The group of mental health professionals (which includes us) was not breaking the Goldwater rule as it was written and as the APA had interpreted it prior to Donald Trump’s election. We were merely fulfilling our obligation to the public by calling attention to a dangerous situation that happened to involve the political sphere.


This followed an unprecedented expansion of the Goldwater rule last March to include not just diagnosing but making any comment on any observable aspect of a public figure’s expressed emotion, speech or behavior, even in an emergency. The expansion ran so afoul of the ethical principle the rule fell under (that we contribute to public health) and the very principles of medical ethics (that human health and safety come first), that members resigned in droves, and the APA has been flooded with protest letters for modifying a rule without consulting its membership.

Yet, rather than respond to its members’ demand for a vote, the association doubled down on its new interpretation of the Goldwater rule. This occurred amid continuing concern from many observers about the president’s mental stability, competence, and ability to refrain from creating dangerous situations.

Our book, “The Dangerous Case of Donald Trump” cites objective evidence-based reasons for our heightened concern about the dangers of Trump’s proximity to weapons of mass destruction. We call out the need to assess the risk posed by this president (and future presidents) who carry such awesome power. We base our recommendation on well-established and widely accepted standards for dealing with individuals who constitute a danger to others. These logically may include temporary removal from access to weapons pending a thorough, prompt, and fair evaluation.


It is especially important to abide by professional norms and standards during politically charged times. It is especially dangerous to convert a reasonable rule into a gag rule, defying even the most foundational principles of medical ethics. We call on the APA, which receives federal funding, to suspend its new interpretation of the Goldwater rule pending a scientific reassessment, by drawing on current scholarship across mental health disciplines and by encouraging debate, rather than by following political expediency.

The APA’s recent clarification called “for an end to psychiatrists providing professional opinions in the media about public figures whom they have not examined.” By conflating the call for an urgent evaluation based on dangerousness with diagnosis, and prohibiting that “diagnosis,” the APA has attempted to silence mental health professionals’ ability to share their concerns about a public figure, even when it is about the public’s health and safety. It should be obvious that acting to address a societal danger, a public health concern, to which our ethical guidelines obligate us, is different from diagnosing, which is an intricate act that traditionally relies on a personal interview.

Not only is there scant scientific justification for the APA’s expansion of the Goldwater rule, it also runs counter to the trends of research that call for less reliance on in-person individual interviews.

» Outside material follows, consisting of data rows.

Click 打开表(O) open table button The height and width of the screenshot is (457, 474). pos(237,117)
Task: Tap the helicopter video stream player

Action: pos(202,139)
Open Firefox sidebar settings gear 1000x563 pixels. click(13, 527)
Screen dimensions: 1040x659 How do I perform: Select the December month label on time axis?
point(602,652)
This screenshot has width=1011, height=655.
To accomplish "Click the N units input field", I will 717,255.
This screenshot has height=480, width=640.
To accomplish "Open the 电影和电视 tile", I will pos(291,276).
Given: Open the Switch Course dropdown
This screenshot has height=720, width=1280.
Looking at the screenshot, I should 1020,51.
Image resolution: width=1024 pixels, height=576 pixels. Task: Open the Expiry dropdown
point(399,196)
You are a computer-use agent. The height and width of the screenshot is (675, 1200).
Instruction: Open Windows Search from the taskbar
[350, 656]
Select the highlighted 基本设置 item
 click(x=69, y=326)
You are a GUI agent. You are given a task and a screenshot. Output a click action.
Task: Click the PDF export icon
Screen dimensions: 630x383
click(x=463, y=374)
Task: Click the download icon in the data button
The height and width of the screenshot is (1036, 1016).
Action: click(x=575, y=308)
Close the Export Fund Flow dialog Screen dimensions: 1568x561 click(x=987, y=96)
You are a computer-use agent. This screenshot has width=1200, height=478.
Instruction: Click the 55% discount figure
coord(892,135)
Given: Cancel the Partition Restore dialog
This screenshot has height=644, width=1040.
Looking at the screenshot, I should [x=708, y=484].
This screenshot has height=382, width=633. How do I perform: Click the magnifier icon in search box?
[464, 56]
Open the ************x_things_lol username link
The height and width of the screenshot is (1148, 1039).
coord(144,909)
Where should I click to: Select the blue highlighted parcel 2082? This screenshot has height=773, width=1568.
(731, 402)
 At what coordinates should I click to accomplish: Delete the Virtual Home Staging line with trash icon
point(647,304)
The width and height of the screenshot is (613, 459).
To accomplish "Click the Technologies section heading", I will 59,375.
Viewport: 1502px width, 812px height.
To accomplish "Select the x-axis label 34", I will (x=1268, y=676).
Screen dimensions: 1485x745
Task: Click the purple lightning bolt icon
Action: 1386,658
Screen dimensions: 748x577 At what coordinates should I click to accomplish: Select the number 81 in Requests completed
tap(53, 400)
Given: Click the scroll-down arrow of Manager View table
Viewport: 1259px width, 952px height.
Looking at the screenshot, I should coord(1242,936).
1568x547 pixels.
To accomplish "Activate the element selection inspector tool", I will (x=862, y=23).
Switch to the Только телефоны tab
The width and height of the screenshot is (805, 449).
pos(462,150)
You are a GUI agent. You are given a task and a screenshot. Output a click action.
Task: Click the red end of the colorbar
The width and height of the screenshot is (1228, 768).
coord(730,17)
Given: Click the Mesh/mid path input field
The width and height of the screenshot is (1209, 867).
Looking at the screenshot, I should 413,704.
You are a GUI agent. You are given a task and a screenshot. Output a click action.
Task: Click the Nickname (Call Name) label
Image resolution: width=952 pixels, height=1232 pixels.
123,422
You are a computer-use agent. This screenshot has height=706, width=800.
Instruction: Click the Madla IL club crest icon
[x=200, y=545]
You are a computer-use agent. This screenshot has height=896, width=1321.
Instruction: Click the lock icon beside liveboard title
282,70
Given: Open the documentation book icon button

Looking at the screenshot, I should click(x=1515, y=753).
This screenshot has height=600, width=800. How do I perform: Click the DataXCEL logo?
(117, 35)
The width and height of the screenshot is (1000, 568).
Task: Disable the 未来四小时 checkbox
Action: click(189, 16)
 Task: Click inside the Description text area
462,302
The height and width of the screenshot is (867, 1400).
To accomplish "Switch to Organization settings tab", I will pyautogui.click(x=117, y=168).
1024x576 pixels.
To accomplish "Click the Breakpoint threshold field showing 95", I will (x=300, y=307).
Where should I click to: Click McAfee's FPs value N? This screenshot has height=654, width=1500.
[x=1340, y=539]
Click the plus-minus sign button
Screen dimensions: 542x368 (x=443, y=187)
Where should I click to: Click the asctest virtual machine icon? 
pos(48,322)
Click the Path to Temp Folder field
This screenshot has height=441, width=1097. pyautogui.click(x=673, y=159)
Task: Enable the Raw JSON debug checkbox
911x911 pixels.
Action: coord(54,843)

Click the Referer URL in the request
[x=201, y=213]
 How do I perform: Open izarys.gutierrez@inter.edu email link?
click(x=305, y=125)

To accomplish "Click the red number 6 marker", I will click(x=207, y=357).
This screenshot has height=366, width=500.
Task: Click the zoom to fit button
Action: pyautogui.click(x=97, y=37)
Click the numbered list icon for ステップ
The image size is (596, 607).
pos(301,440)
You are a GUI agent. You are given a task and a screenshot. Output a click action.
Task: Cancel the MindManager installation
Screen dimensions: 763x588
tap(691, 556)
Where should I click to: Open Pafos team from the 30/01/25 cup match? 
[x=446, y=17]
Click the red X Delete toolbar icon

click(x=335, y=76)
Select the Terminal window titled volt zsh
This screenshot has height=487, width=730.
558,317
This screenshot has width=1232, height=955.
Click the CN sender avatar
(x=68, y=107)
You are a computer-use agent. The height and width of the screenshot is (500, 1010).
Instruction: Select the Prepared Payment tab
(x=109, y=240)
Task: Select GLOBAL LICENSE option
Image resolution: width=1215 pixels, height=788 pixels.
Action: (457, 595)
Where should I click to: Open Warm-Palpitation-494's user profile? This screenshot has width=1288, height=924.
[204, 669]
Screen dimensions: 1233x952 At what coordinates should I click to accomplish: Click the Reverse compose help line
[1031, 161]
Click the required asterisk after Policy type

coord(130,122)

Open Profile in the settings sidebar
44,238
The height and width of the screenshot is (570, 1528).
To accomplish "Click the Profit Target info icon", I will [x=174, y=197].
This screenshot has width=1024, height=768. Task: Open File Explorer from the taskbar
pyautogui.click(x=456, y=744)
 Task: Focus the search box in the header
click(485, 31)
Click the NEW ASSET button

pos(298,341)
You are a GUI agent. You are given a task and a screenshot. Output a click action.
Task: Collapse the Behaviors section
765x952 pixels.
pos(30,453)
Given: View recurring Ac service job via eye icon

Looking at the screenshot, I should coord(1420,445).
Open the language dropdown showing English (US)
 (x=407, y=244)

Instead, a greater potential exists for psychiatry to contribute to public discourse alongside sociology, anthropology, political science, social work, and journalism, to aid in prevention as well as to serve population health nationally and globally. Indeed, this was the stance of the APA when it was in the process of gradually reducing the importance and expanse of the Goldwater rule, in its own interpretations of the rule just prior to the current administration.

Fundamentally, mental health professionals have a public health obligation that constitutes a duty to educate the public when they discern a dangerous pattern of behavior in an official who is in a position to do them great harm.

Dr. Bandy X. Lee is assistant clinical professor in law and psychiatry at Yale School of Medicine. Edwin B. Fisher is a clinical psychologist and professor in the Department of Health Behavior of the Gillings School of Global Public Health at the University of North Carolina-Chapel Hill. Dr. Leonard L. Glass is associate professor of psychiatry at Harvard Medical School and a senior attending psychiatrist at McLean Hospital. All are coauthors of “The Dangerous Case of Donald Trump: 27 Psychiatrists and Mental Health Experts Assess a President.”